Leiter and colleagues randomly assigned 441 patients with type 2 diabetes to receive 75-mg alirocumab (n = 294) or placebo (n = 147) twice weekly for 24 weeks. Baseline characteristics for the groups were similar: mean age, approximately 64 years; 55% men; 40% with known atherosclerotic CVD; and 60% with additional CV risk factors. Median diabetes duration was 15 to 16 years. Patients in both groups had been taking insulin for a mean 5 to 6 years; mean baseline HbA1c was 7.5%, and mean FPG was near 153 mg/dL.
All patients had LDL cholesterol levels at least 60 mg/dL, about 75% were receiving prior statin therapy — most being treated with either high-intensity or moderate-intensity statin therapy; 22% to 24% had a history of statin intolerance and so were not on statin therapy. About 22% to 26% were prescribed additional lipid-lowering therapies, primarily ezetimibe or fibrates.

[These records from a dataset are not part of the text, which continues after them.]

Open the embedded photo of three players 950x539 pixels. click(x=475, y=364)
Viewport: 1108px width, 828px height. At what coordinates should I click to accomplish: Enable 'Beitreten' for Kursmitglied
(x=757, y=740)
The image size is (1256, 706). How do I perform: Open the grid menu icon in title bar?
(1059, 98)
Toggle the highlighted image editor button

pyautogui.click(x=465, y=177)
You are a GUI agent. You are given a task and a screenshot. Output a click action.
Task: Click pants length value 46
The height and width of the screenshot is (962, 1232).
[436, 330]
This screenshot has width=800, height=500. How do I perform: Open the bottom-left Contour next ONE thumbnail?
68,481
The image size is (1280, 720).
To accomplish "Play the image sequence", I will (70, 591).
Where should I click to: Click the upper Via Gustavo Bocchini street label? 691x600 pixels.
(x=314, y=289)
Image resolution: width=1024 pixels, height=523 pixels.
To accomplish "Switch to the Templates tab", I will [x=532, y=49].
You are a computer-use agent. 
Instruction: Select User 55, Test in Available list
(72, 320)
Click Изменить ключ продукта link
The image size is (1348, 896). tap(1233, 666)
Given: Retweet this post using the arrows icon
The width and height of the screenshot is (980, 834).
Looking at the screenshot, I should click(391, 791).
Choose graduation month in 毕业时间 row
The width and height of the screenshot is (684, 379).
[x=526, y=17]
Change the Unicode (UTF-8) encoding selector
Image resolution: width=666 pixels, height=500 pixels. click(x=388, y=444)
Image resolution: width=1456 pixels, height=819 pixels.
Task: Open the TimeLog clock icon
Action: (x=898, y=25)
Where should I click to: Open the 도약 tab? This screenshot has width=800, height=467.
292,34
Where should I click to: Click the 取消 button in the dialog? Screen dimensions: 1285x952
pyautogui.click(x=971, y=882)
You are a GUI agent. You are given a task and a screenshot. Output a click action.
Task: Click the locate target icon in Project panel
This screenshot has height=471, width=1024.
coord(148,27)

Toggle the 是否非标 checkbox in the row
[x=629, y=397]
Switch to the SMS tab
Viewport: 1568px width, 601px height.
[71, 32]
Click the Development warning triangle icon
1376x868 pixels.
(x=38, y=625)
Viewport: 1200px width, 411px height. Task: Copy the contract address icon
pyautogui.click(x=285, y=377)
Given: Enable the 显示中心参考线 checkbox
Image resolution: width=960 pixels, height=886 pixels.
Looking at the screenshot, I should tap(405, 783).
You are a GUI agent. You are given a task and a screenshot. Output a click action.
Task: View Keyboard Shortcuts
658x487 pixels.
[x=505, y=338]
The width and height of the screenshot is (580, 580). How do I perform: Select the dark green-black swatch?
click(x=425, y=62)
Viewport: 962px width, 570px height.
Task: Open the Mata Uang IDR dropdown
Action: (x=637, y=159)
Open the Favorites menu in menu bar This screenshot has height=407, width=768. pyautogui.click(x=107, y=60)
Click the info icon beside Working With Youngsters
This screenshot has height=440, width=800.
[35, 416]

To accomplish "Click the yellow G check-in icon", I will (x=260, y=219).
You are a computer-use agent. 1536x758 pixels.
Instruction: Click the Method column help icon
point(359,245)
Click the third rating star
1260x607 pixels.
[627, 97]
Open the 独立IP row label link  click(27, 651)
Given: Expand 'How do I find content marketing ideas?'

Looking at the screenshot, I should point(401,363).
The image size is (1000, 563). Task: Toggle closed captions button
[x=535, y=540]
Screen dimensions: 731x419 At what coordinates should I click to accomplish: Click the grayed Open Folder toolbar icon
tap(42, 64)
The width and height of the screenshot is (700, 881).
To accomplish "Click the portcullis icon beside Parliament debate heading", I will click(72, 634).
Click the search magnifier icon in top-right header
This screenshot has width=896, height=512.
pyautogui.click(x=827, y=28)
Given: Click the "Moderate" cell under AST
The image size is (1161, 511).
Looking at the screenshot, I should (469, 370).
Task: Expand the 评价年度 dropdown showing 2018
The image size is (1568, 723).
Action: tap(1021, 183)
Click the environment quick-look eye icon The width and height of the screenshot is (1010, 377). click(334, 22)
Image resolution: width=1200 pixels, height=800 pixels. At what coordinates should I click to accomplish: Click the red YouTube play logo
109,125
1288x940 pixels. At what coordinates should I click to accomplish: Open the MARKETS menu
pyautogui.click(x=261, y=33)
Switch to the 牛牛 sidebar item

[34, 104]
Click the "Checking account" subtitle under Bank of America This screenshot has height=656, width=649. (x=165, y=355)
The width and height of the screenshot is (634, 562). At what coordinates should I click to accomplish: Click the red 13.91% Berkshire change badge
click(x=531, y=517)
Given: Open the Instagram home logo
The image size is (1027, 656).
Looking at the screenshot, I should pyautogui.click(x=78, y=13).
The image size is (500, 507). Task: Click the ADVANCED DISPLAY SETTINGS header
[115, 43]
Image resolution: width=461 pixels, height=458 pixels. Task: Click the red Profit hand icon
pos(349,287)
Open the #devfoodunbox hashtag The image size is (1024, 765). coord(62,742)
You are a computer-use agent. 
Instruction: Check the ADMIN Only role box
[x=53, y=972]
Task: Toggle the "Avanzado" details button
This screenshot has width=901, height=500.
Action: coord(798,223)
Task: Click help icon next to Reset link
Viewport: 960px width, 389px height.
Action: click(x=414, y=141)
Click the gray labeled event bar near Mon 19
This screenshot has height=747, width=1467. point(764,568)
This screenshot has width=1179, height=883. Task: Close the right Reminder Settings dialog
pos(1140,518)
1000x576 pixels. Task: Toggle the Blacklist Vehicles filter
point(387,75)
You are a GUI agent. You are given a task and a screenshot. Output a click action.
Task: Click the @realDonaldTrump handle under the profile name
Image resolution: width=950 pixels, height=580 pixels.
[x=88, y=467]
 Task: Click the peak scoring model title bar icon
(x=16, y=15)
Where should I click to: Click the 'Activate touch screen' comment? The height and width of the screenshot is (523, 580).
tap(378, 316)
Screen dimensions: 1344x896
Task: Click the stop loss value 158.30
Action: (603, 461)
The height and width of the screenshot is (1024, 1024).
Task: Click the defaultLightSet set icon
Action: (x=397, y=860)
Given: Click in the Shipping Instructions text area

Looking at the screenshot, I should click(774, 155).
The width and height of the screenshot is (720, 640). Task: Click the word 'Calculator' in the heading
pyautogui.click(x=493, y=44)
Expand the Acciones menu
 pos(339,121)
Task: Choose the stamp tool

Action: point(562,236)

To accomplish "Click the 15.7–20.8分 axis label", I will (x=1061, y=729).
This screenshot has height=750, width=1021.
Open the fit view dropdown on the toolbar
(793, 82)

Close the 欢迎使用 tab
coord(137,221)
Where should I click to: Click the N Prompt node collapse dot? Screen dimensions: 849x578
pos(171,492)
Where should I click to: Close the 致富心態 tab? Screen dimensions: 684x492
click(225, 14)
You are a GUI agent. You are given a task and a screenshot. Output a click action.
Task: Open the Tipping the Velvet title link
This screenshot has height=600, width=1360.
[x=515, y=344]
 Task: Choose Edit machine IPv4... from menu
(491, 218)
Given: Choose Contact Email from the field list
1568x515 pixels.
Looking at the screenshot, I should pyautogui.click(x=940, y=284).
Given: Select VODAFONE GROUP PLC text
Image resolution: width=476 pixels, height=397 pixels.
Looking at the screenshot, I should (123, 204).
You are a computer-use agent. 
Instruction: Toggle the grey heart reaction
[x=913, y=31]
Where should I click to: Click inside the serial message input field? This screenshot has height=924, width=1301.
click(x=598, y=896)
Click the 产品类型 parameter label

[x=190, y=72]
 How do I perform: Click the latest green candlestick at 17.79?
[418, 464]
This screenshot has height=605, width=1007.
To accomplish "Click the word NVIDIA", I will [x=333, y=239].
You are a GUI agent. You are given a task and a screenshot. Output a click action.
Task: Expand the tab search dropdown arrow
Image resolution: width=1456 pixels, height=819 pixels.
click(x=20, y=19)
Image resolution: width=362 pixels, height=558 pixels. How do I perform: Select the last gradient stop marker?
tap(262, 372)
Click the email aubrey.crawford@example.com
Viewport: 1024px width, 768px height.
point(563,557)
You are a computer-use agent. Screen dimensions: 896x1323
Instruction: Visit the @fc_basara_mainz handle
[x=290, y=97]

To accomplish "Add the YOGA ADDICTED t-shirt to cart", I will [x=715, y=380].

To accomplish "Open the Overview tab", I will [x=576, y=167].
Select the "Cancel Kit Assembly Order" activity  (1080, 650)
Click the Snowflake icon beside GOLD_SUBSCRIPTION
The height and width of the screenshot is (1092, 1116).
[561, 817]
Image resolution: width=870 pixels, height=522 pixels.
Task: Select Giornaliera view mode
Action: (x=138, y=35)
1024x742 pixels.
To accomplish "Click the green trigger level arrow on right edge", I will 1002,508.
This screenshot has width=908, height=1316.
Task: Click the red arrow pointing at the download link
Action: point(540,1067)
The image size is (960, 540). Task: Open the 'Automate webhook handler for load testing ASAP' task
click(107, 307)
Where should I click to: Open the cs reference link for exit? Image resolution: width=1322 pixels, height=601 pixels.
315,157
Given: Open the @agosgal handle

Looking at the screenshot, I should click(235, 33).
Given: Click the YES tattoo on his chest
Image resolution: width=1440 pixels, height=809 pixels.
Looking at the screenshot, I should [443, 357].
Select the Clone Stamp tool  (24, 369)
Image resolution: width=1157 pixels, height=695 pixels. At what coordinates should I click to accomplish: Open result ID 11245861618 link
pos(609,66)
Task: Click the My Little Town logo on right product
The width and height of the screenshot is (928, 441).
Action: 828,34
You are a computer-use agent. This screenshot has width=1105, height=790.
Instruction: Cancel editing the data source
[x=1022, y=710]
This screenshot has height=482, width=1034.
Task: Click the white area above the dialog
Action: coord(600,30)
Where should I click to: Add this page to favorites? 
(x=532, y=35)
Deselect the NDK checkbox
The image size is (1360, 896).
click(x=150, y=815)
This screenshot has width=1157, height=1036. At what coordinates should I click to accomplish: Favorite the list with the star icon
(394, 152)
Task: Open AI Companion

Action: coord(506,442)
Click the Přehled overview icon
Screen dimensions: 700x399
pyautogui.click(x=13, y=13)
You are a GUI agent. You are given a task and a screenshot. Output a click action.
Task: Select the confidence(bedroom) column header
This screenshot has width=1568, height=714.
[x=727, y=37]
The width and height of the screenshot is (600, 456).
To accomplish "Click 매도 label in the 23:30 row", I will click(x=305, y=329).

In both groups at baseline, mean calculated LDL cholesterol was near 110 mg/dL, non-HDL cholesterol about 145 mg/dL, apo B 96 to 97 mg/dL, HDL near 45 mg/dL, triglycerides 146 to 153 mg/dL and Lp(a) 14 to 16 mg/dL.
All patients were taking insulin; more than half were also prescribed metformin, with small numbers also taking other antihyperglycemic agents.
The primary endpoint was percent change in calculated LDL cholesterol from baseline to week 24.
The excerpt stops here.